What's in this milk shake? Today I encountered
bad cheese. Why me? we scream into the camera on

   TV, smiling
a little, through tears. One of my old passwords was

DOGBITE. Boone's Farm, Annie Green Springs. Ask
your grandfather. I'm sort of fed up with everyone, always

   making plans,
a nameplate flying through the stratosphere, personal

seconds in bathrooms all the time (I'm not a crybaby!), and if
you're lucky a strategically placed barely blurred window so you

   can go
in two directions. The shocking private moments of Karen

Carpenter. That's what I see in a drawer full of mouse poop
and newspapers, the nostalgia of before, right now, after the

   mosquitoes in fact,
but __ years before my (or anyone's) death, still waiting for snow.
EMERGENT AND INTEGRATED

What do you know, revenant, your level of
wakefulness isn't in any fashion surreal, I can see

    the stage
becoming funereal . . .  Under a film of coffee the blinking

eyes of reptiles, a giant squid, fossils of large protozoa.
We are like poinsettias, the hidden anger in the laughing face

    turns into
welling tears, talus pile-up, live bait sinking past the unfocused

eyes, stone precipice—the order of things gets unestablished;
the dragonflies, disturbed, light in a row along a graphite rod,

    each shivering
exoskeleton indistinguishable from another, each sparking sunlight

way past dusk.

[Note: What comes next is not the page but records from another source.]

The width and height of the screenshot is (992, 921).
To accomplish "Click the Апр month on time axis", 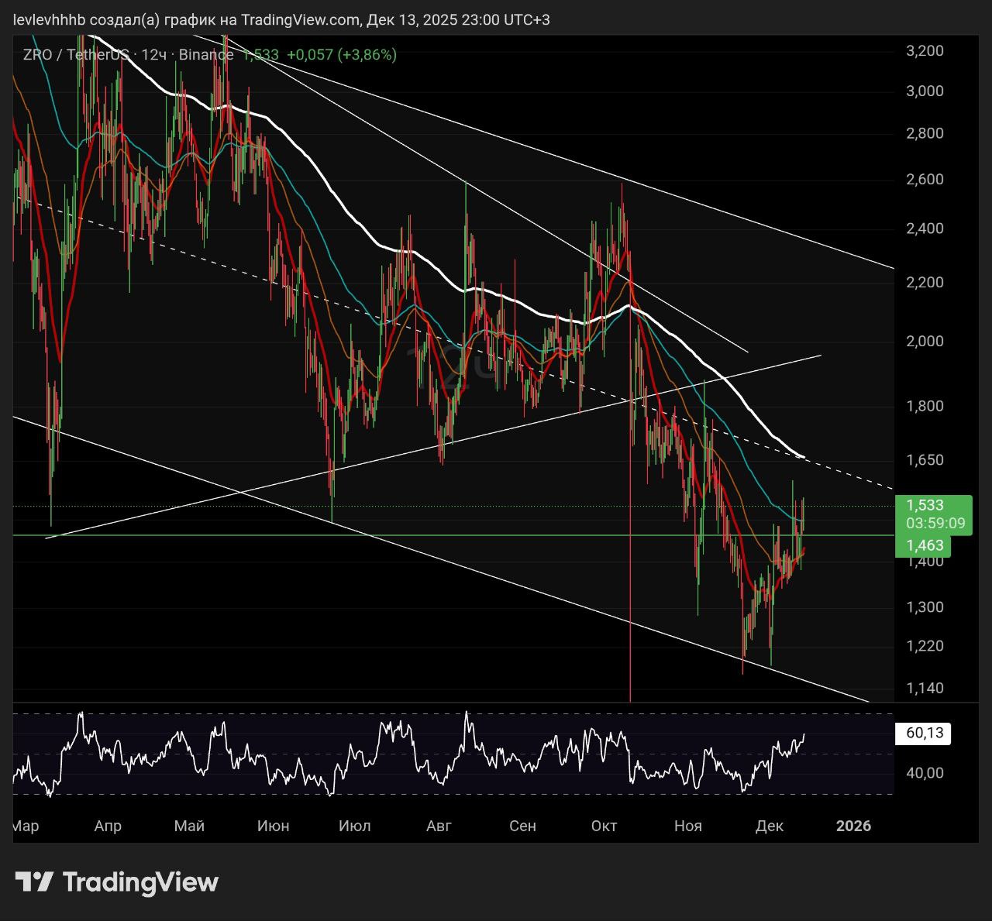I will tap(108, 826).
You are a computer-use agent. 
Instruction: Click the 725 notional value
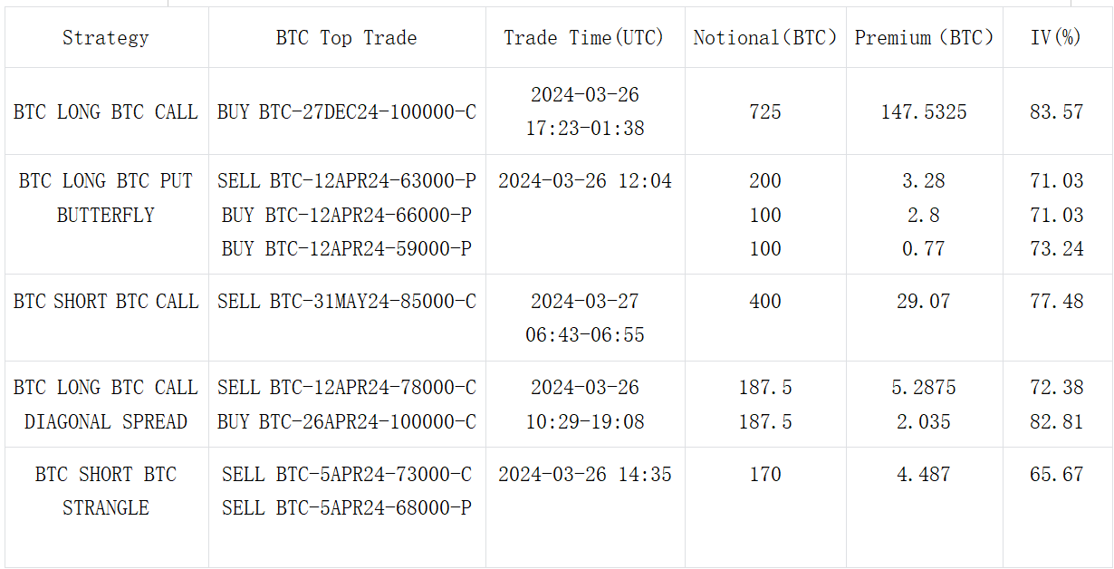pyautogui.click(x=765, y=112)
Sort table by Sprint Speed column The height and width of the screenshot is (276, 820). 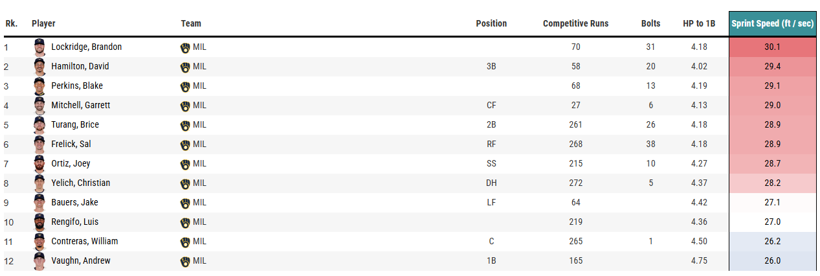coord(772,23)
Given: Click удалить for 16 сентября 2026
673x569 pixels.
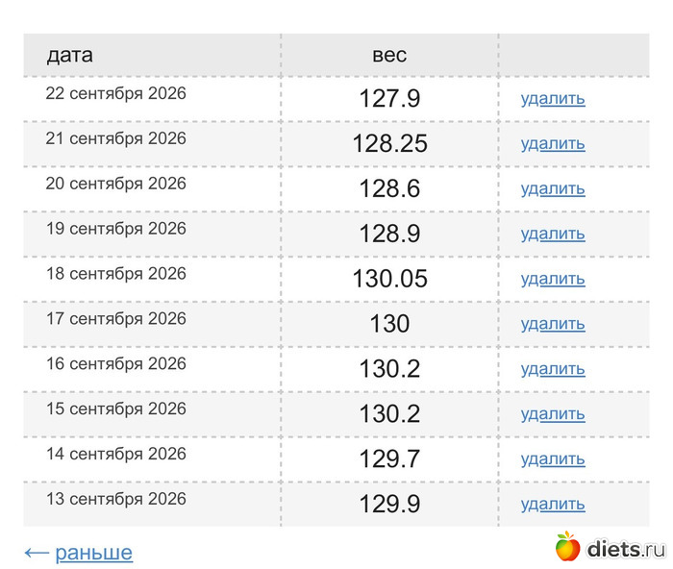Looking at the screenshot, I should (553, 369).
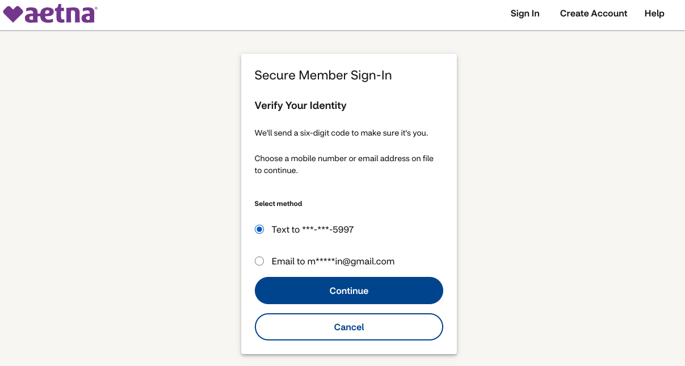Screen dimensions: 685x366
Task: Open the Create Account header link
Action: [x=594, y=14]
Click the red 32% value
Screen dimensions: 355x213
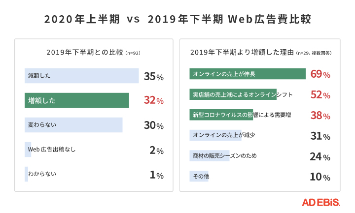tap(153, 101)
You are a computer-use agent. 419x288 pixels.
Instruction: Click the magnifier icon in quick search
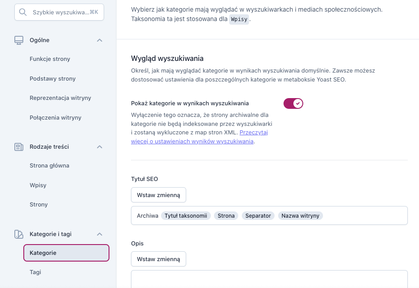(x=23, y=12)
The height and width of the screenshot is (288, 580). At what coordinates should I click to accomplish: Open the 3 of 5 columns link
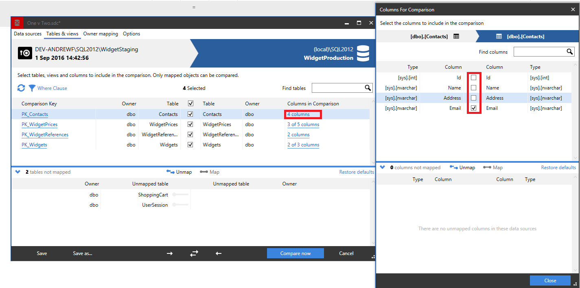[303, 124]
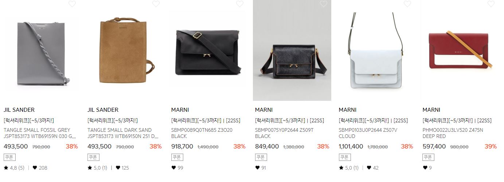This screenshot has width=504, height=182.
Task: Click the 849,400 price of black Marni bag
Action: pyautogui.click(x=267, y=146)
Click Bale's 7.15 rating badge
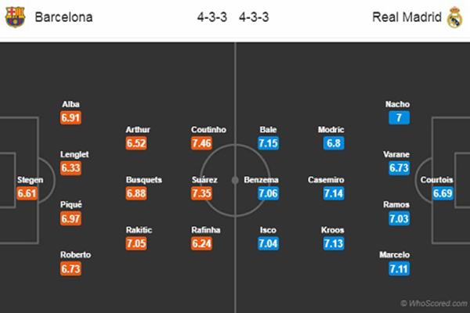 268,143
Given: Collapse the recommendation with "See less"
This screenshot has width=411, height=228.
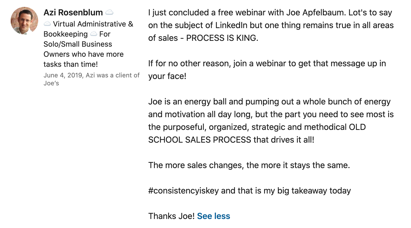Looking at the screenshot, I should tap(213, 216).
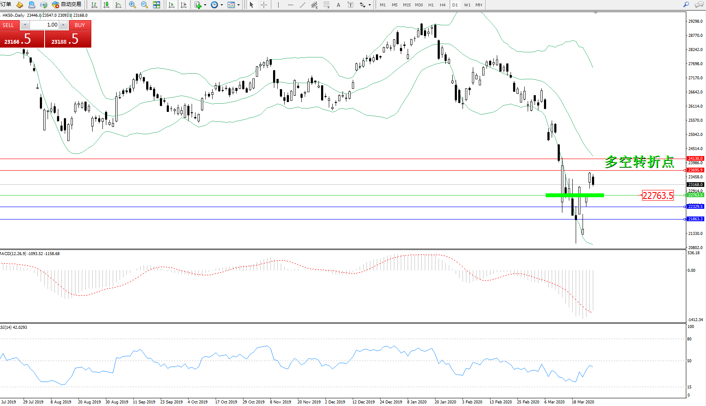Increase lot volume with up arrow
Viewport: 706px width, 406px height.
coord(63,25)
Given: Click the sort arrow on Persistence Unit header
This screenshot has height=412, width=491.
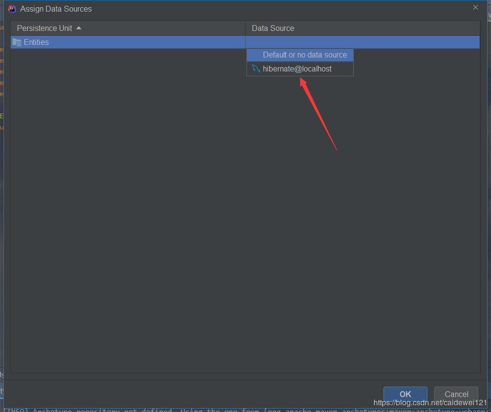Looking at the screenshot, I should (78, 28).
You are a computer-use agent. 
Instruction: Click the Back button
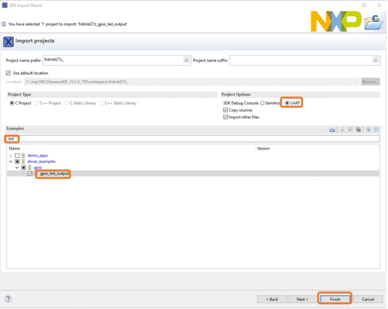272,299
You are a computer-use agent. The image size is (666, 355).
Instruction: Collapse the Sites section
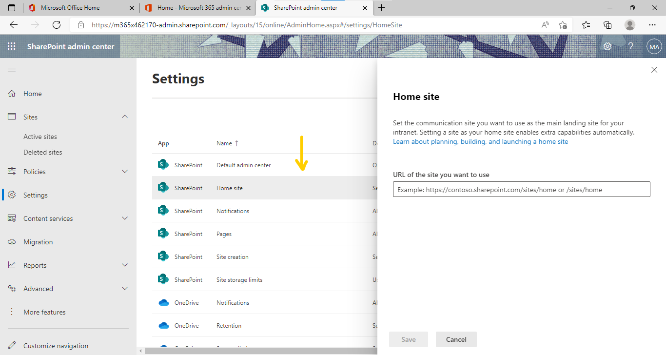pos(125,117)
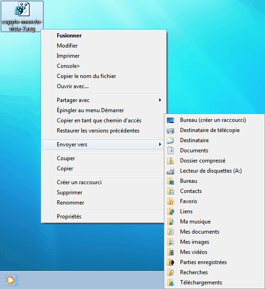This screenshot has width=265, height=289.
Task: Choose Renommer in the context menu
Action: pyautogui.click(x=70, y=203)
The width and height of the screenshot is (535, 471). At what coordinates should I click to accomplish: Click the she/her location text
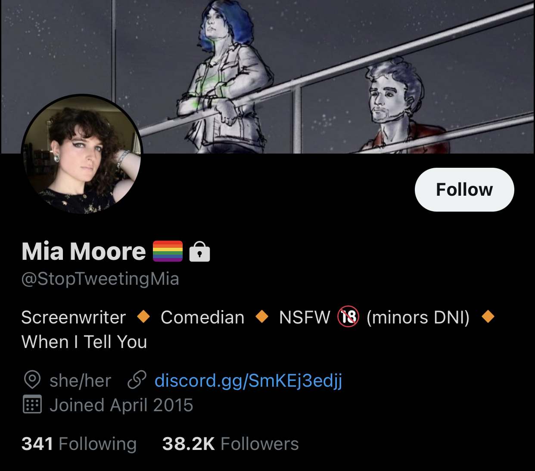81,381
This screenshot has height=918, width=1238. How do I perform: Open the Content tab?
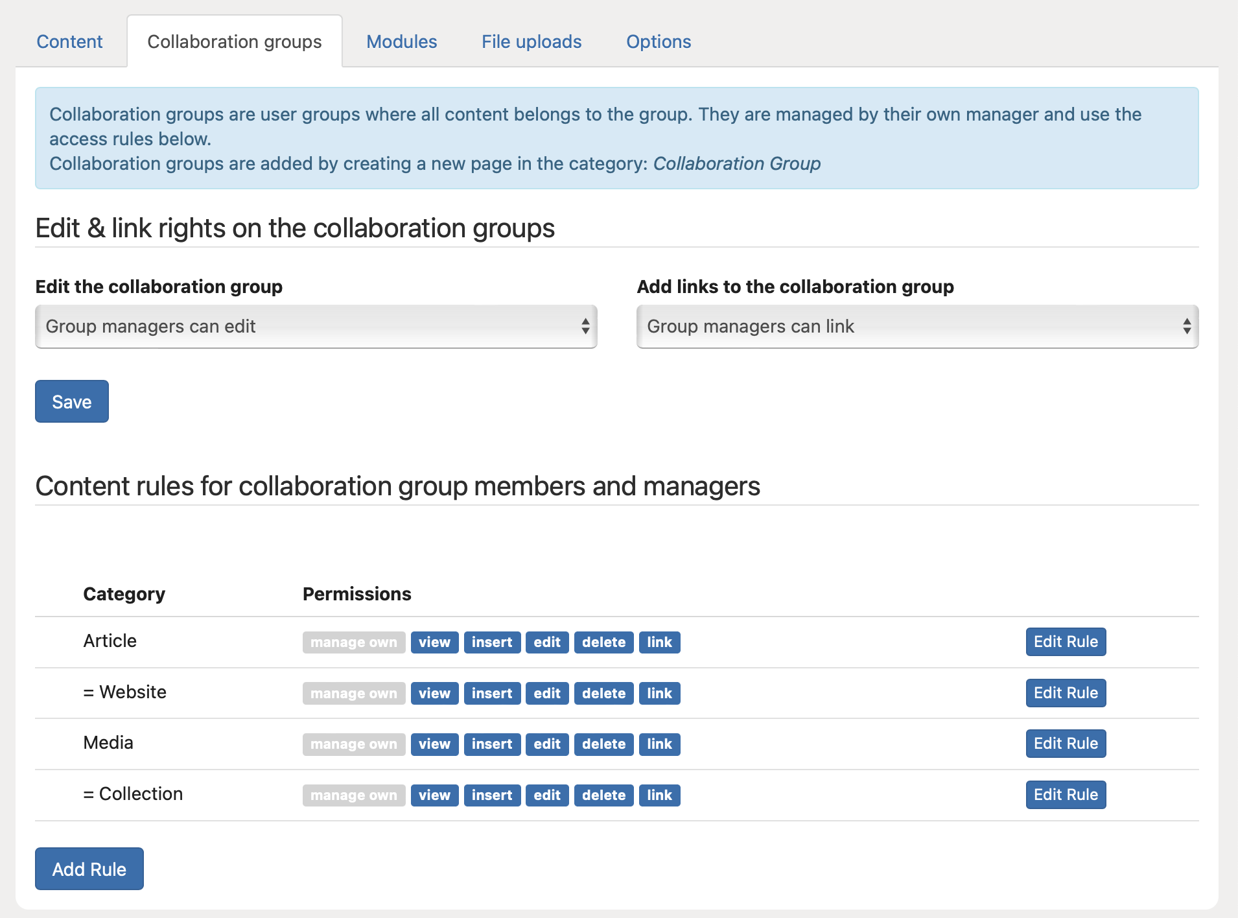click(x=69, y=41)
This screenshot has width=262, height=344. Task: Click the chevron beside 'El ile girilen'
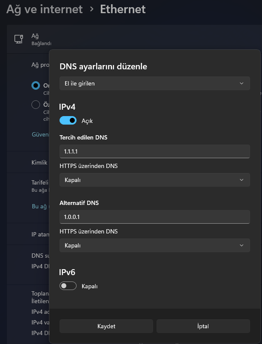(242, 83)
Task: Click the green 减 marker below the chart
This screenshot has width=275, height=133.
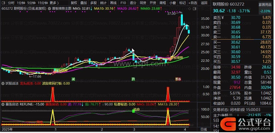Action: coord(73,79)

I do believe in this. They said, We're going to start
over again (again). Two pillows, hair combed, two sets of

   staring eyes . . .
Now it’s summer again. Their final months were cocreated.


12.25.2011

TWO COPIES


What makes you dig the things you
dig? I’ll tell you what doesn’t. You staring

    past me
again. “That so? Davy Byrne said . . .” doesn’t

address anything. In other words, I’m not your
mother. I don’t care how much you know, for one thing. Try

    to be
more generous. Try to be more generous. You sound

like somebody’s mother. The two of us sat
staring into our fluctuations, our desperate faces

   a discontinuity.  

12.24.2011

THE DIFFERENCE. THE STILLNESS

Maximum leaf color, red mostly, but there is
no sound. The waterfall is silent, the mosquitoes fill up

   with blood
I can't visit this beach anymore. The golden eagles

keep substituting for bald eagles, mortals live in white
plaster, encased. The jug sat on a stump for years and

   migrations took
place inside it. Music resulted from breath blown across the

lips of the stem. Deep in the dark forest, behavioural patterns
were discovered in feathers, everyone brushing everyone's hair.

12.23.2011

THE ESSENCE, AND MEMORY

Art, the act of water skiing: ginger's subtle, exotic
spiciness; but earlier than that. The flight of

   the elephants.
All this is closer to what is. Or from.

They call it a train box, maybe a bit feminine, open it
and you begin a line of what's important, the past with its

   telephone poles
(I think I can see the future from here) and anxiety (the

clouds hang low; he slaloms right toward them, if he can't
do this everyday will I die?); I wake up sodden,

   my spine
a bridge over Cress Creek, that ice at the bottom of the

world. But I was too there then, and only the people
watching remember me grunting. Those sponges.
VOCATION


It's not elastic. The Bible that cracks open
is glue, integument, tree bark; a book full of love and

   death. Insecurity.
Stir the plaster of Paris, or whatever it's fucking called,

until it comes. You're a presence from your hair follicles
down to your anus. Thank God you learned to

   play drums
while the others were mapping out their careers.

12.22.2011

THE DRAG STRIP

I keep falling in bed. This is old, old,
always, the happiest garter snake in

   Cincinnati
I walked out onto a deserted drag strip last weekend.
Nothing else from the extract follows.